NVFLARE supports several configuration formats: JSON, pyhocon, and YAML. You can see the details in [Configuration Files](https://nvflare.readthedocs.io/en/main/user_guide/configurations.html).

You can also leverage the existing [job templates](https://github.com/NVIDIA/NVFlare/tree/main/job_templates): a set of predefined configurations and using [job CLI](https://github.com/NVIDIA/NVFlare/blob/main/examples/tutorials/job_cli.ipynb) to customize to your needs. 

# Job Template

Job templates are set of existing job configurations with specified structure 

For example 
```

├── config_fed_client.conf
├── config_fed_server.conf
├── info.conf
├── info.md
└── meta.conf

```

Each job template consits "information card", info.conf, display card "info.md" and job configuration files. 
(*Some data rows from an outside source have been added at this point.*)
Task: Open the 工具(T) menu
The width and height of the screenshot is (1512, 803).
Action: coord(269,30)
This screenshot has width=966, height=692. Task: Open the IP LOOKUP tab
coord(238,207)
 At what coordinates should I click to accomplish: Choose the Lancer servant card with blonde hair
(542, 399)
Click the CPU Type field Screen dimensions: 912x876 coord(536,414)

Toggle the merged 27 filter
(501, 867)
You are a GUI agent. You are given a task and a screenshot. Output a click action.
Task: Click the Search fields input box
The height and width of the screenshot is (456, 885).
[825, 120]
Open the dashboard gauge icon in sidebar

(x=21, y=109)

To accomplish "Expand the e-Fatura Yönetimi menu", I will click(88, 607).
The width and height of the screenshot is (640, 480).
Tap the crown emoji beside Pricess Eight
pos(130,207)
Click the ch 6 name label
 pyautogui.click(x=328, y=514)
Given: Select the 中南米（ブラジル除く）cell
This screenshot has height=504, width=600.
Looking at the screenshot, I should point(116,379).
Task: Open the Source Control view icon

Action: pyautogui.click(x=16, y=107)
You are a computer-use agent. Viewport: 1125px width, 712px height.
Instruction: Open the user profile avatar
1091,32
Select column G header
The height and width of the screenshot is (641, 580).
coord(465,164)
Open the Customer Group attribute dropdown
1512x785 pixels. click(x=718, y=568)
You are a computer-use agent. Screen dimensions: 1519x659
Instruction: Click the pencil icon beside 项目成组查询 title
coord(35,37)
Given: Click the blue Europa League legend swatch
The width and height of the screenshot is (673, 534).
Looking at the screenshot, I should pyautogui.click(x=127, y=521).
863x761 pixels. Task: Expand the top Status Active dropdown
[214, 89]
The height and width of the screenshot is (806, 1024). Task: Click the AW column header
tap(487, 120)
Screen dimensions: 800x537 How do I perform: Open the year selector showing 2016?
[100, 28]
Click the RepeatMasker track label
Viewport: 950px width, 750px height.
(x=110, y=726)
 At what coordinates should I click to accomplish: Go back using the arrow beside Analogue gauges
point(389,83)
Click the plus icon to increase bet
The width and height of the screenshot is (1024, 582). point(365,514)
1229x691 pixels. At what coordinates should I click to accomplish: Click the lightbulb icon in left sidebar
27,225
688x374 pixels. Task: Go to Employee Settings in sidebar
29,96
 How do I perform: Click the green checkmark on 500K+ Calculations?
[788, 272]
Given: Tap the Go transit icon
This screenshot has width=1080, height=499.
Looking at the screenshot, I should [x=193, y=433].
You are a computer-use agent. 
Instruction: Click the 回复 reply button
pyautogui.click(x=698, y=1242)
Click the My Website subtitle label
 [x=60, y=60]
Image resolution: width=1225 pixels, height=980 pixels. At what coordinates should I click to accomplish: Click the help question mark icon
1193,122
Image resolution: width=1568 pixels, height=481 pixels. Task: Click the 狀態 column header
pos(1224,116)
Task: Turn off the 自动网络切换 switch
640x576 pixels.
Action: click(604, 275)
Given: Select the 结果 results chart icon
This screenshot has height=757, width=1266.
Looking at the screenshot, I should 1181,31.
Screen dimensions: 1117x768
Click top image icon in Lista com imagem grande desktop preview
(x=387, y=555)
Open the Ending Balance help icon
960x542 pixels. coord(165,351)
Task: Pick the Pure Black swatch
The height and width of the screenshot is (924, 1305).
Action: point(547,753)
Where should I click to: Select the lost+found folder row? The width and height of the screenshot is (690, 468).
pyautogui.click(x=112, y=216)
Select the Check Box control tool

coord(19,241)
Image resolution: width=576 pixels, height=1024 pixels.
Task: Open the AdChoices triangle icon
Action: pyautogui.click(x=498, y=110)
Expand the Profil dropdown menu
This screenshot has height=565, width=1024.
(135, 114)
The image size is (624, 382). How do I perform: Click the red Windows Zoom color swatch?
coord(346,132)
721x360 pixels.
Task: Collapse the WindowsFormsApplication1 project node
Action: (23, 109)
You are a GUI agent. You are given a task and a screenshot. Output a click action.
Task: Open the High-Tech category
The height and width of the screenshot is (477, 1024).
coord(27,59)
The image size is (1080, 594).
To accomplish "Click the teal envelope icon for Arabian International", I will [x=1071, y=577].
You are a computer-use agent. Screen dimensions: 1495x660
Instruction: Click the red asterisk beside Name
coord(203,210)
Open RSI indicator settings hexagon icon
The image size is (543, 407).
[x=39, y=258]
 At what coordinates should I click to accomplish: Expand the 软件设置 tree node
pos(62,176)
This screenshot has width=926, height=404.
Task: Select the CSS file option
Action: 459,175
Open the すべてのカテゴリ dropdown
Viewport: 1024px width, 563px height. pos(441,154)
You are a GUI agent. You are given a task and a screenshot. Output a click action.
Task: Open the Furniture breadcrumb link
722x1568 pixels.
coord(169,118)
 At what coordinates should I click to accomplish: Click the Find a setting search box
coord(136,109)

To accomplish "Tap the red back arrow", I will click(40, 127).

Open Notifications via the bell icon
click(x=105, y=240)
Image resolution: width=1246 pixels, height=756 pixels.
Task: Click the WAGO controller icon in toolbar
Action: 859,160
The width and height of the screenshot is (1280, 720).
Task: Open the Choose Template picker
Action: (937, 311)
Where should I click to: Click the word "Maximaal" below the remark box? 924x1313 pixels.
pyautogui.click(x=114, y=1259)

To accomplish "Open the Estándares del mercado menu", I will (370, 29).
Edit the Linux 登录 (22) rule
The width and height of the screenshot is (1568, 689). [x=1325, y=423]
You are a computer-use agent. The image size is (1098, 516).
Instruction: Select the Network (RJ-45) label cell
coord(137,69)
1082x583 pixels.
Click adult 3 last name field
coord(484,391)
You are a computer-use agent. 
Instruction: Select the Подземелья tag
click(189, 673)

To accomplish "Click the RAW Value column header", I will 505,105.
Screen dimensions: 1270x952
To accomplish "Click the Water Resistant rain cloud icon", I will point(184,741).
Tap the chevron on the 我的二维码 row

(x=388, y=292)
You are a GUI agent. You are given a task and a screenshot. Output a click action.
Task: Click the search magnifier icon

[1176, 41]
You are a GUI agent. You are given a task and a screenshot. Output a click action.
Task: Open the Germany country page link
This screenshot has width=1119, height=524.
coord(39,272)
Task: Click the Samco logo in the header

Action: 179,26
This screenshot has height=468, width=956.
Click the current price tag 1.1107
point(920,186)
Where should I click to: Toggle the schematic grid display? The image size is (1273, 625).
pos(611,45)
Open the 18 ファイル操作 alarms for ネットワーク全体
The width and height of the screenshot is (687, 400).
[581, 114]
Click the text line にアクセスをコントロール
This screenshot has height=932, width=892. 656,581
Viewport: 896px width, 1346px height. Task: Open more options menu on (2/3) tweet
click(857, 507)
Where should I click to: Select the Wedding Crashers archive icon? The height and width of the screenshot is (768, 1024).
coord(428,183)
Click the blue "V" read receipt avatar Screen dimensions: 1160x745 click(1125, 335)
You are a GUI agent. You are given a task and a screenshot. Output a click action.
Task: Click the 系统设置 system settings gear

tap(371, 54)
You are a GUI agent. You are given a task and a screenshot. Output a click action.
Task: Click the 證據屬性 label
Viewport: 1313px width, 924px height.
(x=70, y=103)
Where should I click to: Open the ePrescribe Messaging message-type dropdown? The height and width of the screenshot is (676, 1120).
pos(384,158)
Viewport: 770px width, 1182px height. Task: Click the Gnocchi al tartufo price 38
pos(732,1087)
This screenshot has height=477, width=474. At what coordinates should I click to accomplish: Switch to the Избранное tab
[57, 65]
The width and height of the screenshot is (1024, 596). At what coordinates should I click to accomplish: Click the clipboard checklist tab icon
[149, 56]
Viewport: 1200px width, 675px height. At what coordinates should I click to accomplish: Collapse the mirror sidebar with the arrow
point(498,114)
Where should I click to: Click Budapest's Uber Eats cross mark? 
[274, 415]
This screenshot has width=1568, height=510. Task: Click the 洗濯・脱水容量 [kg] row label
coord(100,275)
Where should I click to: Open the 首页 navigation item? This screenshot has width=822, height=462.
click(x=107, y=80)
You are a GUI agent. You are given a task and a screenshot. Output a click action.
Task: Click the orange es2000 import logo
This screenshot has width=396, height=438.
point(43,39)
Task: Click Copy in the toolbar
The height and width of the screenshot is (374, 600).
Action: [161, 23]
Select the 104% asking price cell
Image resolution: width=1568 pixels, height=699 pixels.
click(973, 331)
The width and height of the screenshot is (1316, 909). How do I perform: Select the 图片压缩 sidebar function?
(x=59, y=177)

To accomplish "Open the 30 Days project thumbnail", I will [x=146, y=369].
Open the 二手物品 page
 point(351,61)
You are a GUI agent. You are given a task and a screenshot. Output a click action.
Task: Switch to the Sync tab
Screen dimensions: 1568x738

The configuraiton is defined in pyhocon format so we can add comments and explain the details 

we can take a look at one example 

```job_templates/sag_pt/config_fed_client.conf```


In [None]:
! cat  ../../../../../../job_templates/sag_pt/config_fed_client.conf

With job templates, we can use CLI command to view and modify template during job configuration creatation 

You can find many details in [job cli tutorial](../../../../job_cli.ipynb).